3 : Oncques homme ne congneut Messire Antoine Venafre secretaire du seigneur Pandolfe Petrucce Prince de Siennes, qui n'estimast beaucoup la prudence dudit Pandolfe, ayant un tel homme en son service.

4 : Or est ainsi, qu'il y a trois especes de cerveaux d'hommes, l'un entendant par soymesmes, l'autre par remonstrance d'autruy, et le tiers, qui n'entend, ne de soymesmes, ne par demontration d'ailleurs. Le premier est excellentissime, le second excellent, et le dernier entierement inutile. A raison dequoy failloit bien, que si le seigneur Pandolfe ne tenoit le premier degré, il fust necessairement au second.

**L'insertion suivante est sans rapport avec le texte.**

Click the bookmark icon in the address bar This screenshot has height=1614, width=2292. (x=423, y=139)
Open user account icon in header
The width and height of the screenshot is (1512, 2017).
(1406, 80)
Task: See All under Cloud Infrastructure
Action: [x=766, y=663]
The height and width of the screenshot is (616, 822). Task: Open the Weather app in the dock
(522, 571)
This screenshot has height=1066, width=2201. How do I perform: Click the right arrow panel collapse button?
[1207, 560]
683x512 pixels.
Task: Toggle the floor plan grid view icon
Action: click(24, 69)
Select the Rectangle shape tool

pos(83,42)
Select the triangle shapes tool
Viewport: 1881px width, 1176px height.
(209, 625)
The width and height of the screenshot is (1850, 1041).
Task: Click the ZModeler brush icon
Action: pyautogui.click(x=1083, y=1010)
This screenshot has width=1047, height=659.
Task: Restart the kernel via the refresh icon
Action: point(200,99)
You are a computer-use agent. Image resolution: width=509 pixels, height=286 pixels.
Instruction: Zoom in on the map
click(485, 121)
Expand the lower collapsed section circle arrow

5 : Car toutesfois, et quantes que l'homme a le iugement de discerner le bien et le mal commis par un autre encores que de luy mesmes il ne soit inventif, ne lairra pourtant de congnoistre les bonnes et mauvaises operations de son serviteur, exaltant les unes, et corrigeant les auttres : tellement que le serviteur ne congnoissant moyen pour tromper son maistre, est finablement contraint user de la bonté.

6 : Voulant doncques trouver la maniere pour sçavoir prudentement choisir un serviteur, il faut suivre ceste maxime, qui ne deçoit iamais : C'est quand tu vois que le ministre pense plus en luy, qu'en roy, et qu'en tout ce qu'il fait, il a son profit en principalle recommandation, fay ton compte de n'avoir iamais bon, ne loyal service de cestuy là :

7 : parautant que celuy, qui a les affaires d'un grand seigneur entre mains, se doit oblier du tout, pour addonner entierement son esprit à l'utilité, et advantage de son maistre, et n'avoir souvenance de chose qui ne luy appartienne. Le prince est tenu aussi de son costé penser au serviteur, pour le maintenir bon, en l'honnorant, l'enrichissant, et luy faisant part des grandes, et honnorables charges : à celle fin, que les honneurs et abondantes richesses à luy données, luy ressaisient l'envie d'en acquerir d'ailleurs. Et que semblablement les grandes charges luy facent craindre la mutacion de son maistre, congnoissant qu'il ne s'y peut maintenir sans luy.

8 : Quand doncques les Princes et leurs ministres sont de ceste sorte, ilz se peuvent hardiment confier l'un à l'autre. Mais s'il en va entr'eux autrement, la fin s'en voirra tousiours pernicieuse, et dommageable pour l'un des deux.